(Texte source):
19 Sep 10 Interview – Band of Horses au grand galop
Band of Horses n’est plus seulement ce sympathique groupe indie américain à la renommée grandissante. C’est un fait, si son public n’a cessé de s’agrandir à chaque album, beaucoup de choses ont changé depuis peu chez la bande de Ben Bridwell: un nouveau label assez costaud pour lui assurer une promotion à la hauteur de son statut, un troisième album que le groupe s’est lui-même chargé de produire, et surtout une nouvelle approche beaucoup plus démocratique de la composition. Le groupe ne se cache donc plus derrière son charismatique barbu: désormais, chacun à son mot à dire, sa propre note à jouer. Sorti en février aux Etats Unis, « Infinite Arms » déboule seulement maintenant en France. Pour l’occasion, le combo foulait les planches de Rock en Seine tandis que se présentait à nous l’opportunité de poser quelques questions à Ryan Monroe (clavier/chant) et Creighton Barrett (batterie). Histoire de goûter enfin au Band of Horses nouveau.

(Matériel recueilli):
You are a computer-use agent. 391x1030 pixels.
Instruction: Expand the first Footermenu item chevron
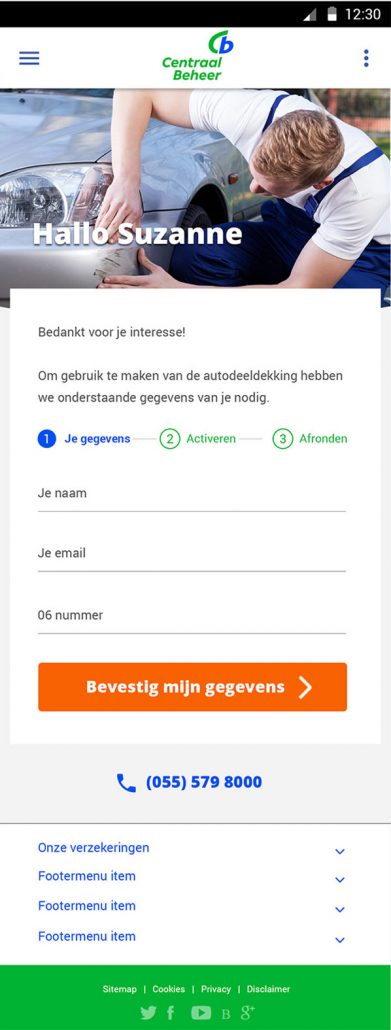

(Votre objectif): Reprenez le texte sur l'entretien avec Band of Horses et poursuivez-le à partir de sa dernière phrase.

(Résultat de l'exercice):
Sur vos deux premiers albums, la voix de Ben était au centre de toutes les compositions, comme sur « Window Blues » ou « No One’s Gonna Love You » par exemple. Cette fois-ci, il semble se fondre un peu plus avec le reste du groupe, avec des chansons plus arrangées, plus pop, comme « Dilly » qui privilégie l’énergie à l’émotion. Maintenant que votre line-up est consolidé, était ce devenu une obligation de rendre le travail du groupe plus collectif?
Ça n’a pas été une obligation, ça s’est fait de manière tout à fait naturelle. Pour la première fois, le songwriting ne reposait pas uniquement sur les épaules de Ben; Ryan, Tyler et Bill sont également de très bons compositeurs, avec leur propre vision des choses. Il a juste fallu savoir utiliser tout ça de la meilleure des manières. Quand ces gens sont ensemble, tout est possible, il fallait donc seulement savoir en tirer le meilleur. On avait tous ce besoin d’être sûr que la voix de chacun puisse être entendue, et ça a évidemment été le cas.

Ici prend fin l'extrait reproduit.